INFORMATION:

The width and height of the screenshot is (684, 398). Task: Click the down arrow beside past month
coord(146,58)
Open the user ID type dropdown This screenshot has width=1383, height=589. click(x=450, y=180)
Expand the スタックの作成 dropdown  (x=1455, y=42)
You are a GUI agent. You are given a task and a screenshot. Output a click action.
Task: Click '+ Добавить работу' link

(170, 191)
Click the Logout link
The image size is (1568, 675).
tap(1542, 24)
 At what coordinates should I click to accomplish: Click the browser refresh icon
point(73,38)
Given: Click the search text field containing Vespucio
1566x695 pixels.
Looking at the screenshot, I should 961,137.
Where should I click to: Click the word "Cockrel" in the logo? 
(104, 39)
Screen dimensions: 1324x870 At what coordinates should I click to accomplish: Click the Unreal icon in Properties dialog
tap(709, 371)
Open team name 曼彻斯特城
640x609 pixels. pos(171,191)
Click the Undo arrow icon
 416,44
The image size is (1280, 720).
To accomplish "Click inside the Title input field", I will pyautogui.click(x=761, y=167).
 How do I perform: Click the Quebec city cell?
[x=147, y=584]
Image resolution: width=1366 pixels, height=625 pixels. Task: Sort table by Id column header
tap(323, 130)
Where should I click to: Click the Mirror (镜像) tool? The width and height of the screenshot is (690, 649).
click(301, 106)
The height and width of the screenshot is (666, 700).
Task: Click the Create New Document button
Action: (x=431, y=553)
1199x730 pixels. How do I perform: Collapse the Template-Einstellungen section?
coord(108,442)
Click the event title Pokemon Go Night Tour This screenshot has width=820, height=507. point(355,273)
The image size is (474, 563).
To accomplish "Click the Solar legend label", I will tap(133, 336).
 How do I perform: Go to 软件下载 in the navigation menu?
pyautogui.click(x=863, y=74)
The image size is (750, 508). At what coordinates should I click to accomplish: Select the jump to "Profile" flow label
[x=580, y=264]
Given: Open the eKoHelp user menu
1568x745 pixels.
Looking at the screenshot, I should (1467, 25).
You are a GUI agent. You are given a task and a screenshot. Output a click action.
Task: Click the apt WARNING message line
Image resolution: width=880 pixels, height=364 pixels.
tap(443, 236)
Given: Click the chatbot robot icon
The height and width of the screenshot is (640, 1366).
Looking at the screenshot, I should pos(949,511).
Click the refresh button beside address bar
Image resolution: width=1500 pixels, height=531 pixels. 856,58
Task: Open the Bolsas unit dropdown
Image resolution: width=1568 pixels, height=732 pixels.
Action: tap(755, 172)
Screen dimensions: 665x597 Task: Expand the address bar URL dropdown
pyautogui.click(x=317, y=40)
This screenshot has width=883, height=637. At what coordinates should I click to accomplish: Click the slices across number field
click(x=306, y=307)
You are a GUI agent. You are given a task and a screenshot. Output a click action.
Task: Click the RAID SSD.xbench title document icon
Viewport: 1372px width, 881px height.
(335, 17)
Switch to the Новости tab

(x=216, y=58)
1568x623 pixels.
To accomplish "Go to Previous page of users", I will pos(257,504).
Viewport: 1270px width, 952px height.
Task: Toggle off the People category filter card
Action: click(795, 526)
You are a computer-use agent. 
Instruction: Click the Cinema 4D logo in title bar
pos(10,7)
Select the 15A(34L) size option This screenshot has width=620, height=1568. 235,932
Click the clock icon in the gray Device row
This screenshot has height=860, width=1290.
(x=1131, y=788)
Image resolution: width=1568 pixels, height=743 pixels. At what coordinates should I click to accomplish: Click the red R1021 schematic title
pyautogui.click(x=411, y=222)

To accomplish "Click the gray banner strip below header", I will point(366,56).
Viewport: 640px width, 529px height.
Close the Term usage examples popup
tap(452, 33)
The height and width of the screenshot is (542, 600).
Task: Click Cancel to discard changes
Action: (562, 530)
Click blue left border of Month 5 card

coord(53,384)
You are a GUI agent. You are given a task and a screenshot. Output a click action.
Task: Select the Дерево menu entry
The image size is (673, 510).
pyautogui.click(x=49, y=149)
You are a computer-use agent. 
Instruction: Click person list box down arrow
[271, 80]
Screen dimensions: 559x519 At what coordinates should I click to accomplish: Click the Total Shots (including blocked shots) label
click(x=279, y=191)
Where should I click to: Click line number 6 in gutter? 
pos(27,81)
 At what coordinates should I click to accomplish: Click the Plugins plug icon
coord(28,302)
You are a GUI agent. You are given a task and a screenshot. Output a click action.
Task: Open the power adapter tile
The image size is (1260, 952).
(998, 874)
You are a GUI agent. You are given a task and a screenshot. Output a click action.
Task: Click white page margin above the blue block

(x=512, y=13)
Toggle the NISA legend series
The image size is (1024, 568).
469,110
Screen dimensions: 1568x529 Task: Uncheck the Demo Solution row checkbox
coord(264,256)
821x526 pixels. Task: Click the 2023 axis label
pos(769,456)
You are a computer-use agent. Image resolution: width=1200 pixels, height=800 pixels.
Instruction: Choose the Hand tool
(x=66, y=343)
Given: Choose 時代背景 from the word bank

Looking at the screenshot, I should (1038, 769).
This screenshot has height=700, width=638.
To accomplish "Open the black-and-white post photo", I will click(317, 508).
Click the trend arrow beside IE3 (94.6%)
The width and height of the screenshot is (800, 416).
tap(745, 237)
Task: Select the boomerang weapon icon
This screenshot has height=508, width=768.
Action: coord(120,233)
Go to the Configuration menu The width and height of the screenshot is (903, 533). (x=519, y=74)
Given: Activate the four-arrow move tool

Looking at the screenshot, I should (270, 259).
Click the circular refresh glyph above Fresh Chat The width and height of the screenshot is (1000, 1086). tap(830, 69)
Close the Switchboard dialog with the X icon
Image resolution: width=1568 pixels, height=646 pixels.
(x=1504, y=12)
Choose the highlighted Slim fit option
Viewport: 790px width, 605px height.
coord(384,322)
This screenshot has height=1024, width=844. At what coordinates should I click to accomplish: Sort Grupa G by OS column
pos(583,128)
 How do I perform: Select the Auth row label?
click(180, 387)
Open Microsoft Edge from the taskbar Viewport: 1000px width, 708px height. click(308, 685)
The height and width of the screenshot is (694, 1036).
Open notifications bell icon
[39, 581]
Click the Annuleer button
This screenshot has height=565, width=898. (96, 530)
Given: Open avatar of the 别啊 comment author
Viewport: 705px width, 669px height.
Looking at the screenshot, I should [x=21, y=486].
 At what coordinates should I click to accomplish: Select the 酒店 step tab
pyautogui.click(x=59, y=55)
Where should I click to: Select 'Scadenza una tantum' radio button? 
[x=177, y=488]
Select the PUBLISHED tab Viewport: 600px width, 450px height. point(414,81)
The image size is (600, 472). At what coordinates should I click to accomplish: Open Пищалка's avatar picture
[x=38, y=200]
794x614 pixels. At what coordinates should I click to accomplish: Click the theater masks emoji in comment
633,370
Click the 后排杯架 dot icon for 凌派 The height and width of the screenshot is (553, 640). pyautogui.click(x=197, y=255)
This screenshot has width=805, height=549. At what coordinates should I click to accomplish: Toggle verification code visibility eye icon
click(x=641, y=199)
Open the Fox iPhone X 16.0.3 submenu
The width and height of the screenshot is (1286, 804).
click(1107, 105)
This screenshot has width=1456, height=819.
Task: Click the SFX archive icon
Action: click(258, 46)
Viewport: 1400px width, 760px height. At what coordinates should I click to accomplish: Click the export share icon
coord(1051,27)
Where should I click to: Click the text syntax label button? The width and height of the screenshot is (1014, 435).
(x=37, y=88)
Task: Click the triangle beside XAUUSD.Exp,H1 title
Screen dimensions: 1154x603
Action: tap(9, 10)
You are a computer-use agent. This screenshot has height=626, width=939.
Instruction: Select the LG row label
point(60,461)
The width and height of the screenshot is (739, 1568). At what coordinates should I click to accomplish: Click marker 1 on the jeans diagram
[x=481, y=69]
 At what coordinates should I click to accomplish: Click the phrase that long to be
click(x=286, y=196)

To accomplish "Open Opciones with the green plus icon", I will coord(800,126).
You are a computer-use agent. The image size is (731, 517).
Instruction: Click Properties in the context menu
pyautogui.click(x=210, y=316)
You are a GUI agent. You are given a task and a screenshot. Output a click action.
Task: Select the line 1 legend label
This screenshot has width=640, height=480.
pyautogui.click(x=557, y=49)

PROBLEM TO SOLVE:
Going through the records, say how many lines hold the string "gray". Only the number should be given.

EXERCISE RESULT:
2